Sendo assim, o recente "legado" da petista veio à tona no início dessa semana, ao ser aprovado o programa "Mais Médicos", que foi proposto pela na época presidente do País, Dilma, em 2013, que tem como propósito mandar profissionais qualificados para regiões do interior do nosso País e para periferias, onde há considerável carência de médicos.

O governo petista sempre foi conhecido por seus ideais de esquerda e por apoiar regimes totalitários, como o cubano e recentemente o da Venezuela. E a oposição não deixou essa passar, afirmando que esse programa é uma forma de mascarar um suposto financiamento a ditadura cubana, já que grande parte dos médicos trazidos a nossa nação é cubana.
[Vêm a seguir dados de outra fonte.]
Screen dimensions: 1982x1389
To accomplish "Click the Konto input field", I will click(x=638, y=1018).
Segundo a oposição, o dinheiro dos impostos que os brasileiros pagam está sendo usado para mandar para ditadura de Cuba.

Após a aprovação do programa pelo Supremo Tribunal Federal (STF), sendo o resultado 6 votos a favor em contraposto a 2 contra, o ex-presidente Luiz Inácio Lula da Silva [VIDEO], também do PT, fez um comentário em seu Twitter sobre a validação do projeto de Dilma Rousseff, que reconhecia a importância do STF ter aprovado e reconhecido a legalidade do programa.

Ele também afirmou que o programa "Mais Médicos" levou auxílio médico a parte do povo que não possuía acesso, proclamando "Vitória ao povo".
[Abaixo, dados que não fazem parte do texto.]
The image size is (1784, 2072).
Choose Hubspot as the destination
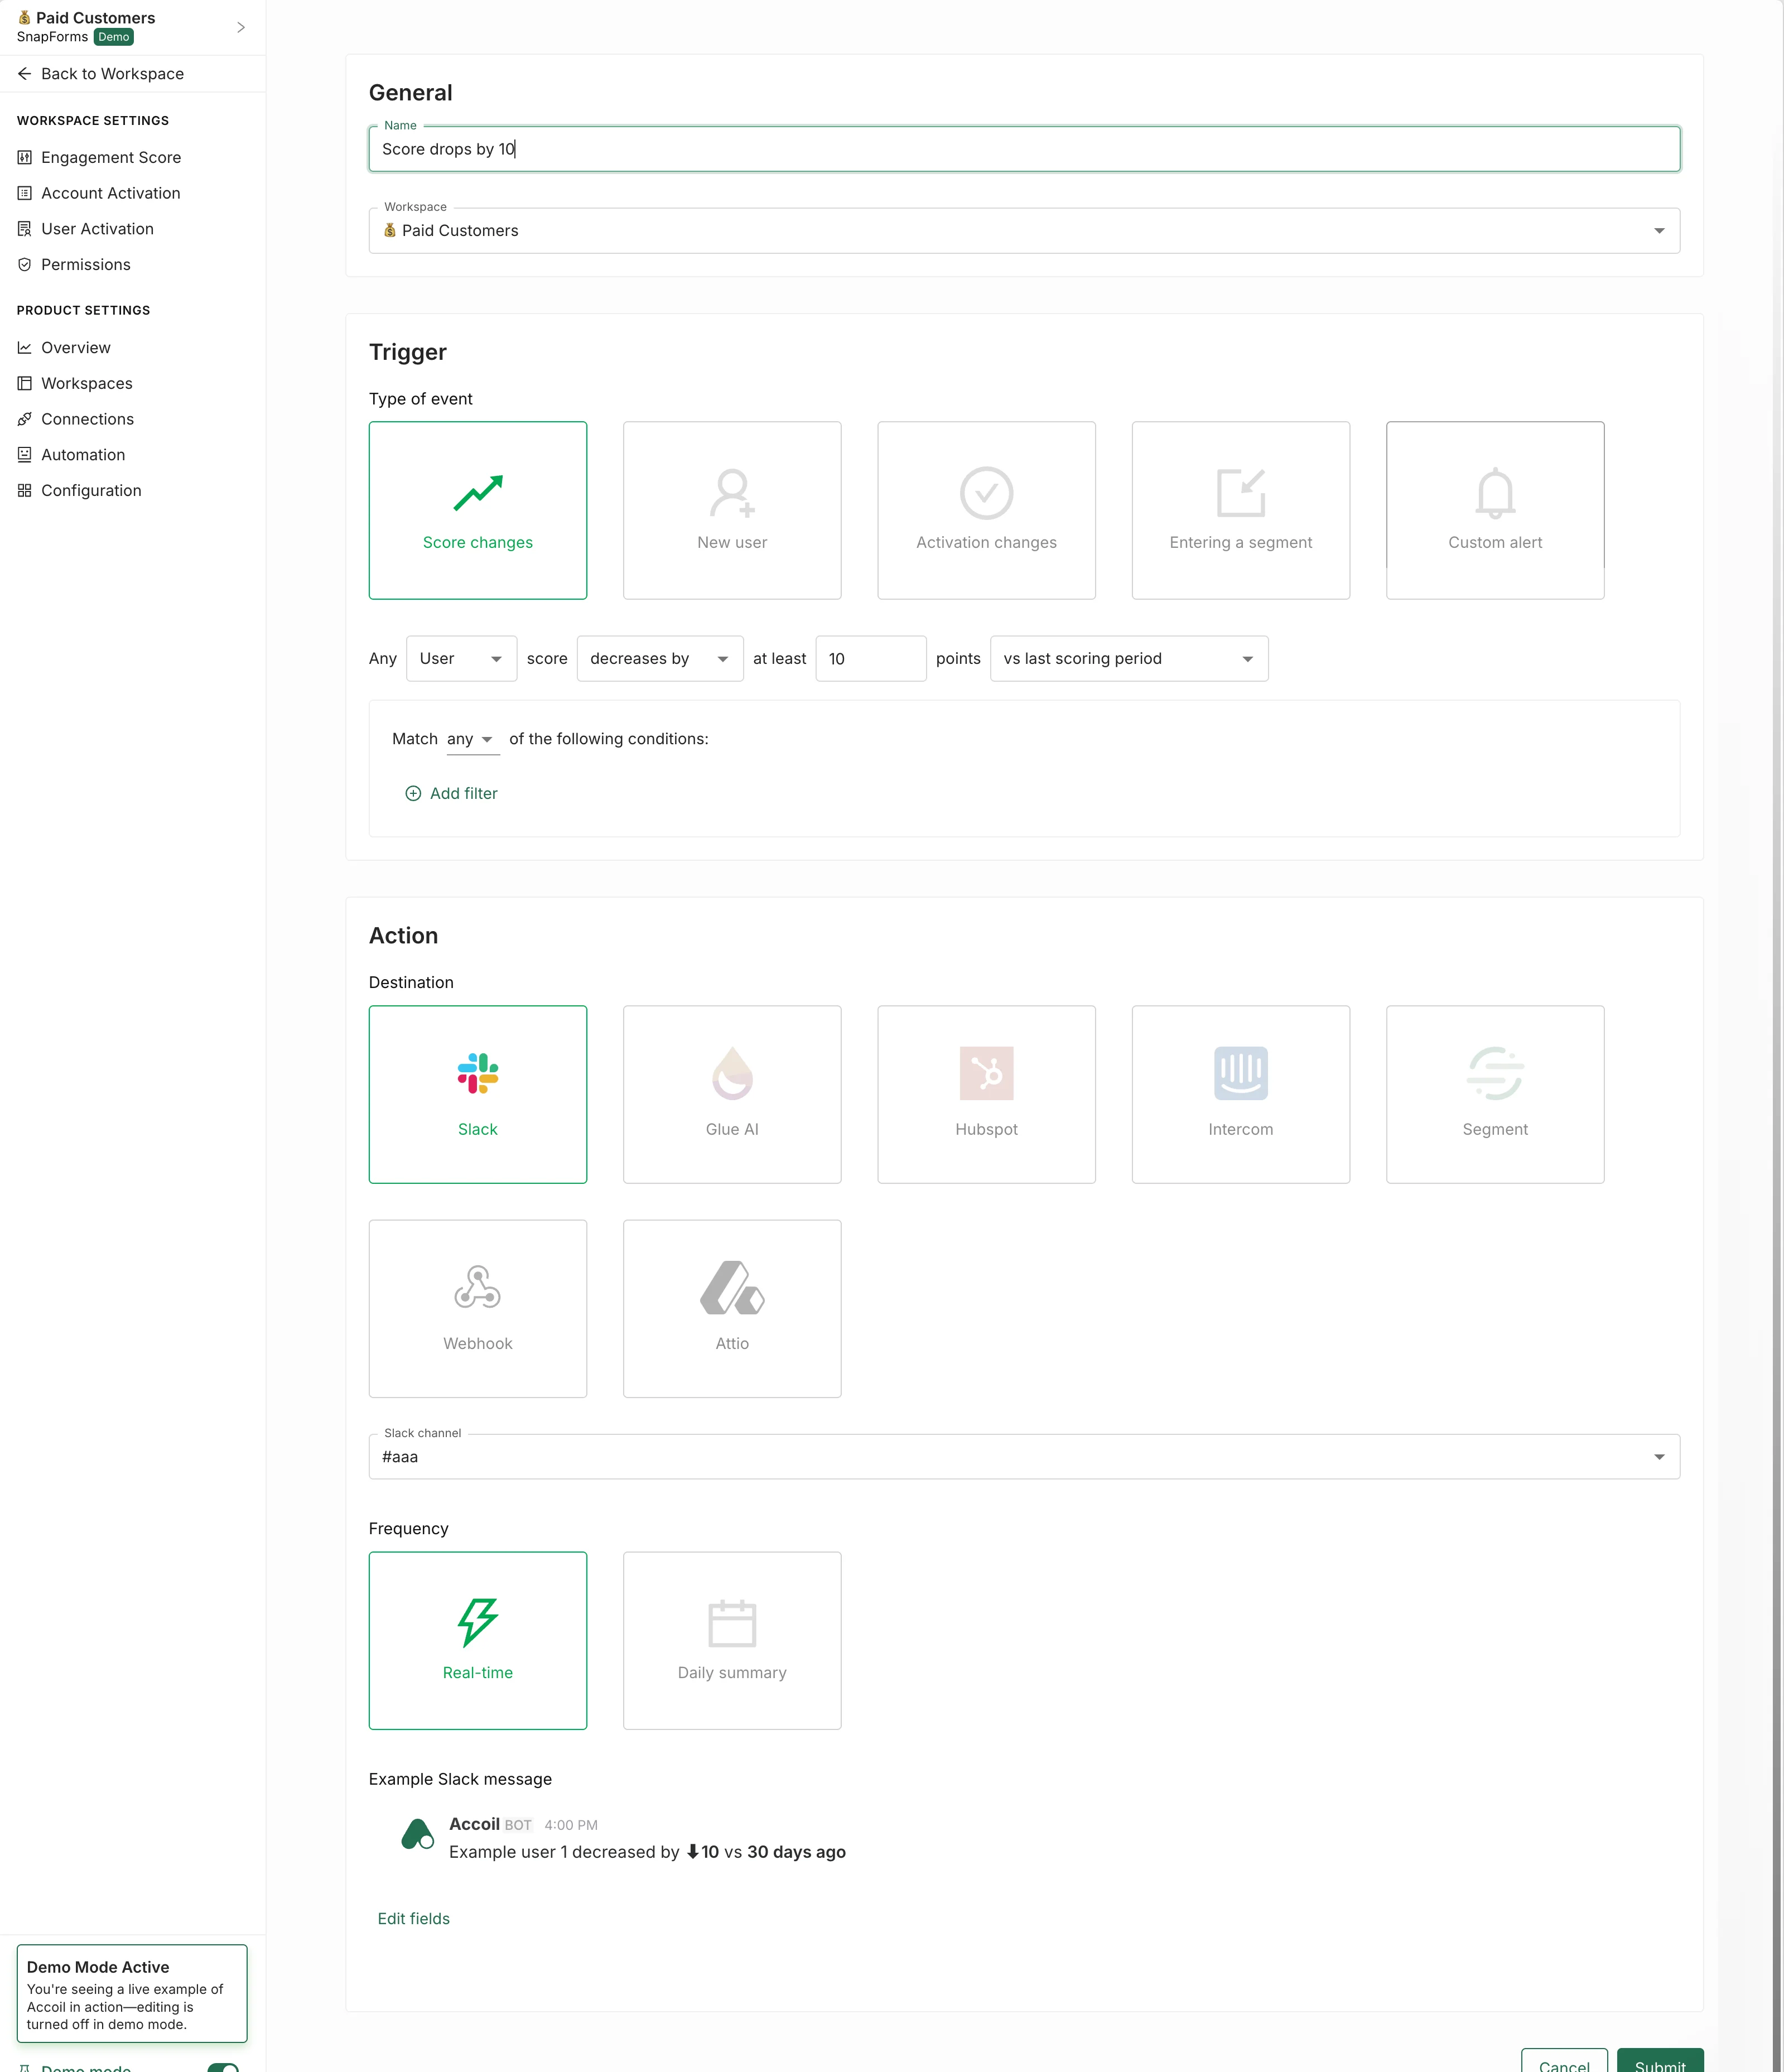click(x=986, y=1094)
E como grande representante da oposição real do governo PT, o polêmico deputado federal Jair Bolsonaro [VIDEO] não poderia ficar calado ao ver tal acontecimento e comentário. Ele se manifestou também no Twitter a seguinte fala:

"O STF decidiu manter o Mais Médicos. Na prática, isso representa mais de 1,3 bilhão do nosso dinheiro para a ditadura cubana para manter agentes sem comprovação de capacidade e aptidão em nosso país, enquanto nossos médicos estão abandonados e sem condições para trabalharem."

Abandono do programa

O programa já existia, tendo sido apenas renovado pelo STF. Dos 11,4 mil médicos que atuam no programa, 40 abandonaram suas atividades. Uma das médicas que abandonou o programa tem como motivo a pressão que o governo de Cuba estava botando sobre sua família para seu marido e seu filho voltarem para a ilha, apesar de ela estar exercendo sua profissão aqui.